Saturday, December 6, 2014

Lost Pen

I get this thought, not a great one, but I try and write down any of them that come by, like a fisherman waiting for a tug on the line, knowing most of the fish are undersized, on the off chance that the next one pays off.

It sort of drips into my mind a little at a time, the thought does, based on this "girl" (really a woman) I see walking by, something like, "Men call women 'girls' because in their heads, no matter how old they get, they never stopped being 'boys.'"

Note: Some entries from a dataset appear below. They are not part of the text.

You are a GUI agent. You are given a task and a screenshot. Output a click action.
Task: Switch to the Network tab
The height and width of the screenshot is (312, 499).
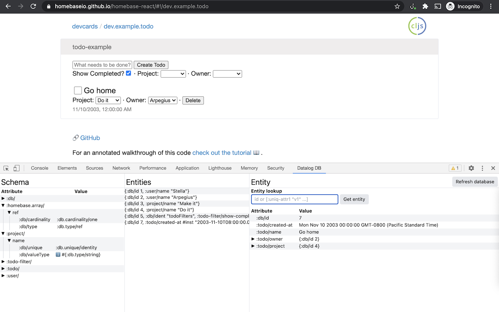121,168
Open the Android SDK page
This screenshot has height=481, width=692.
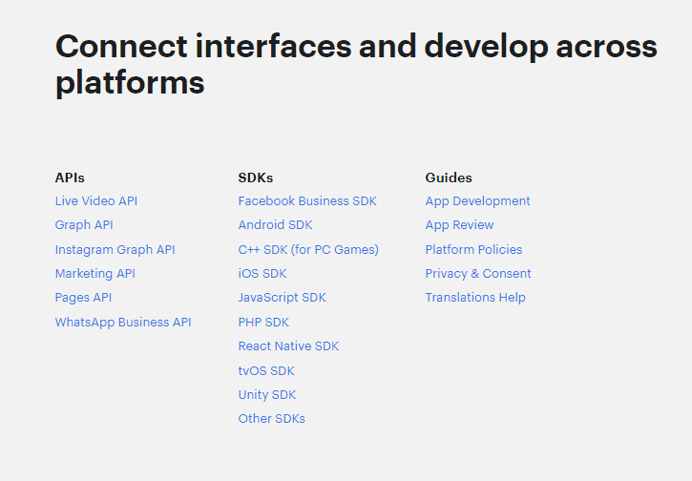click(x=275, y=225)
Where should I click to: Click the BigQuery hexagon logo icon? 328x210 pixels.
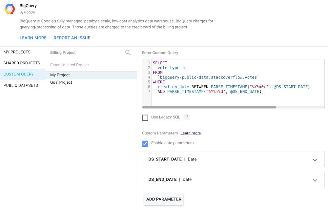pos(10,9)
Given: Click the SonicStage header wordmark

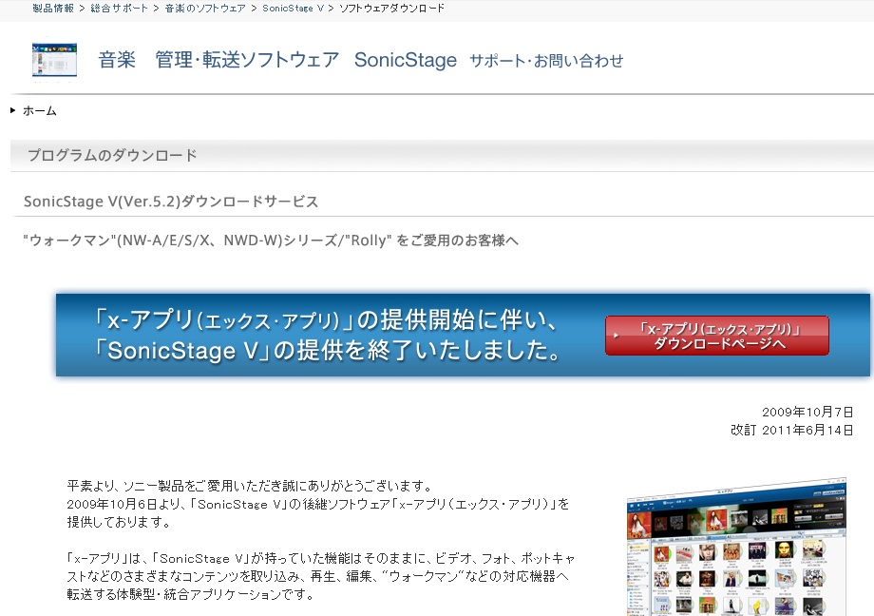Looking at the screenshot, I should point(405,59).
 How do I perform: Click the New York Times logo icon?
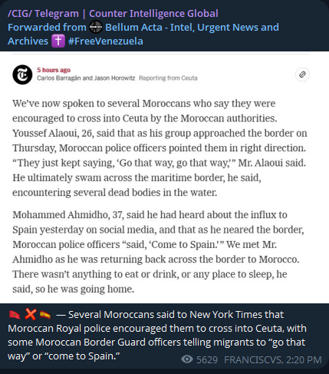tap(22, 74)
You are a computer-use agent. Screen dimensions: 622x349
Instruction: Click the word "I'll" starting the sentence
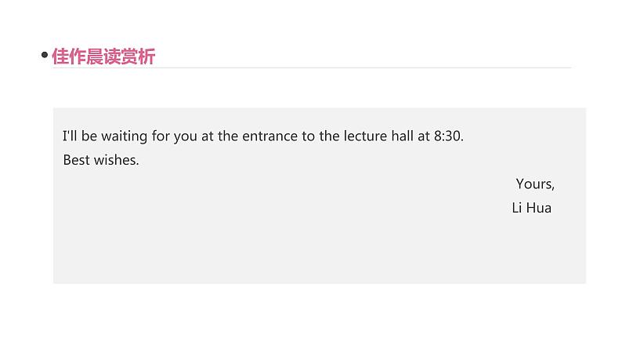click(x=70, y=136)
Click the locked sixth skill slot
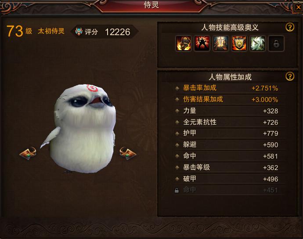303x239 pixels. point(276,43)
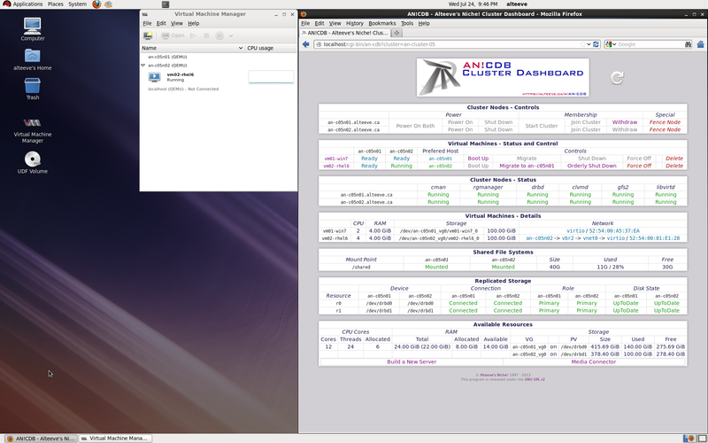Click the dashboard refresh icon beside the logo
This screenshot has width=708, height=443.
click(x=617, y=78)
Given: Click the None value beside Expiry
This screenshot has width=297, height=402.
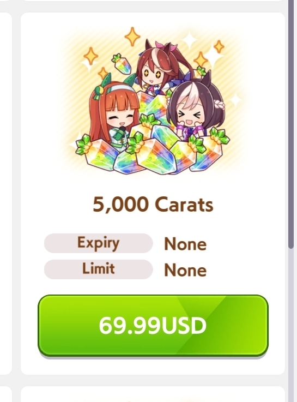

But when I reach for my pen, there's none to be found: not where I usually keep it, nor fallen into my bag, or anywhere. Frustration chokes my throat, like I can't speak, and my teeth clench around the silent words, phrases backing up into my stomach to make me sick with things unsaid.

Thursday, December 4, 2014

Cooking Together

She mashes up the garlic, like the recipe says, and scrapes it into the pan where it begins to sizzle in the oil and release this lovely savor into the air.

But there's a whole bunch of garlic on the cutting board, and she's really taking her time about smashing it up, like she's not even smashing it, she's just being really thorough about scraping off the already mashed garlic into the pan, but I don't want the garlic to burn while she finishes smashing the rest (when will she smash the rest?) so I turn off the heat and give her a look, which she returns.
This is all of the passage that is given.